Ensuite y’a le moteur. Pour peu qu’on soit là où il aime, là où il y a de l’espace. Avec la bonne démul (Manu est en 14x42 au lieu des 14x49 d’origine, et il pense peut-être la rallonger encore) y’a moyen d’accrocher les 200 !! On peut donc cruiser à 160 sans trop forcer (bon sur l’autoroute je tenterai quand même pas). Et dans la virole mes aïeux, mama mia quel bonheur, mais quel bonheur ! Encore plus technique que la Duke 2 , il en donne aussi plus si on arrive à être sur le bon rapport à la réaccélération. Alors, point de senti de piston mais une poussée virile, puissante, vibrante (dans tous les sens du terme), bref génialement orgasmique, rhaaa... Je ne peux pas donner les régimes (pas besoin d’expliquer pourquoi) mais s’il déteste être trop bas, il est assez coupleux puis passe un cap à partir duquel il tempète, envoyant du gros avec un peu d’allonge. Trop haut il ne donne plus rien et il ne vient pas à l’idée de le forcer. L’absence de compte-tours n’est pas très génante. Encore qu’il aurait pu être utile pour bien se positionner en bas de la crète de couple. Car lorsqu’on y est en deux elle se lève toute seule et permet de jouer un peu, j’en ai réussi quelques-uns. Avec un peu d’expérience et en tirant sur le guidon on arrive à les déclencher jusqu’en quatre, ce qui permettait à Manu de me doubler sur une roue même passé 120 (il les tenait bien)... Une vraie moto à wheelings quoi, même si beaucoup se retournent avec.
Ben oui, c’est un deux temps donc peu ou pas de frein moteur ! S’il y en avait un peu sur la RG 500 , y’a qued’ sur celle là . Lorsqu’on coupe il se tait et on ne peut pas compter sur le frein moteur à la deccélération pour nous ralentir (ce qui rajoute à la technicité dans la virole car l’on ne bénéficie plus de cette aide précieuse sur un quatre temps pour "sentir" où l’on se trouve en régime).
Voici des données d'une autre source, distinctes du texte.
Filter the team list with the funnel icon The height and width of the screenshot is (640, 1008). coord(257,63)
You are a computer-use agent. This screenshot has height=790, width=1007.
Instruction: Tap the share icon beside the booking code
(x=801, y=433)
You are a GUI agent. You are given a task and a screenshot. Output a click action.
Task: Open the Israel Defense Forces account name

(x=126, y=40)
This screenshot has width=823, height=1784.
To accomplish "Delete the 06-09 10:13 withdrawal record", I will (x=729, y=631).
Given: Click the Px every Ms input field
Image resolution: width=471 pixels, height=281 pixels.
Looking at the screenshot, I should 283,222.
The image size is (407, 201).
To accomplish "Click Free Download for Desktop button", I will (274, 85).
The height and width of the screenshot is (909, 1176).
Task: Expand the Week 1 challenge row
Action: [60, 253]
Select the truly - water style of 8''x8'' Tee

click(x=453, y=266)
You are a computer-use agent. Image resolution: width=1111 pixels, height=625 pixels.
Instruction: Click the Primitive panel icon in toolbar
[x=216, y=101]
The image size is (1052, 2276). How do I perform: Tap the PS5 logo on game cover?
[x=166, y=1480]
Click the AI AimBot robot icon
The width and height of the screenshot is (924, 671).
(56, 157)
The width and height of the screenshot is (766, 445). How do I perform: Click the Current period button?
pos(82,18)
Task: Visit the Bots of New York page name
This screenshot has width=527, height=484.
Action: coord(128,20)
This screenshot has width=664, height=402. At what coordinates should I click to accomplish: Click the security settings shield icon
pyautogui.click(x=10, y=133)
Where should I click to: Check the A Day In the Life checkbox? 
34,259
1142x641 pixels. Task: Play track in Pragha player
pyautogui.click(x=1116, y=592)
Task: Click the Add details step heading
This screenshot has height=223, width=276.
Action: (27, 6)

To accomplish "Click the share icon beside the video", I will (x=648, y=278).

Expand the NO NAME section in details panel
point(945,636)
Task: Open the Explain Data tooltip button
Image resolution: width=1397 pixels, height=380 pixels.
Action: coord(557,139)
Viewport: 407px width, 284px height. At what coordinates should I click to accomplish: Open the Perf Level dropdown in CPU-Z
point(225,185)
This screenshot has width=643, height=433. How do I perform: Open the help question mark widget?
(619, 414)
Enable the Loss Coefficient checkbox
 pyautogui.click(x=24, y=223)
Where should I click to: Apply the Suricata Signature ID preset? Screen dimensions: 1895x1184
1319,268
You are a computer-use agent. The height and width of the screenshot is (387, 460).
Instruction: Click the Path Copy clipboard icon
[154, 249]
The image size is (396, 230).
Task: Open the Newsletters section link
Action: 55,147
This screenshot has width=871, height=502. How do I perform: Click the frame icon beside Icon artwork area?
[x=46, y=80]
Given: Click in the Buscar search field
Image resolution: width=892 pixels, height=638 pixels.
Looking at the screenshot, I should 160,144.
D’où l’importance d’un frein arrière qui va bien, ce qui n’était pas le cas ici. La course du frein arrière était trop longue, au pied comme au levier (Manu ayant rajouté un deuxième frein arrière), ça m’a géné. Par contre à l’avant y’a ce qu’il faut. Etrier Beringer 6 pistons, maître cylindre radial, ça cause (j’ai d’ailleurs appris que le disque de frein était garanti à vie chez Beringer, par contre comme c’est un disque flottant la frète s’use et doit être remplacée). Associé au petit poids de la bête dans la virole les freinages sont monstrueux, trappeurs only. Et ça convient bien à Manu qui aime bien freiner tard alors que j’ai une conduite un peu plus coulée. Pour finir la partie-cycle (ressorts et amorto Ohlïns) allait super bien, sans enfoncement excessif de la fourche au freinage ou réaction bizarre au changement d’angle, les SC2 achevant de mettre en confiance. Pourtant Manu trouve les réglages prefectibles. Il a perdu l’avant deux-trois fois sur piste et elle dribblait parfois lorsqu’il l’emmenait sérieusement (pas de souci de mon côté durant l’essai).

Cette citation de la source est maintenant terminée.